Take a recent divorce case in South Korea. It seems that marriage wasn’t enough for one man (identified by The Korea Times only as “Park”), who used his cell phone to exchange flirty text messages in an affair with his former girlfriend even after tying the knot last year.
Park, 31, kept this affair up until his wife, identified as “Shin”, found out. But instead of ditching his virtual mistress, he changed the other woman‘s name registered on the phone to a male name and continued the affair. However, Shin found out about it again.
Although Park supposedly stopped contacting the ex-girlfriend after that, Shin decided it was time to go Orwellian on her husband. She began keeping a record of all of Park’s text messages and telephone calls, as well as the dates he came home late and the alleged reasons for it, in a folder titled “Husband Observation” on their home computer.
Park and Shin filed for divorce against each other after about six months of this game. But both spouses also blamed the other for the marital breakdown, arguing that the other spouse was more responsible for the eroded trust in the marriage.

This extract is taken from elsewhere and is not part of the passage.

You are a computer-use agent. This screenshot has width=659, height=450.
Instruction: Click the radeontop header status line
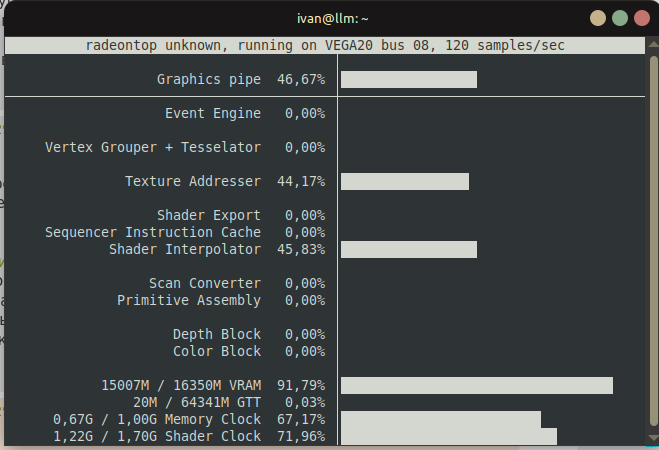pyautogui.click(x=325, y=45)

In the end, a divorce court in Seoul ruled in favor of Shin. “Park broke the trust between husband and wife by not severing relations with his former lover,” the court said of the affair, as quoted by the Korea Times on November 4. “Shin’s monitoring of Park’s life was a consequent countermeasure to uncover the husband’s extramarital affairs.”
The court ordered Park to pay Shin 40 million won (roughly $31,000 U.S.) in compensation.
The moral? It doesn’t pay to cheat, no matter how cleverly. They’ll find out about the affair in some way.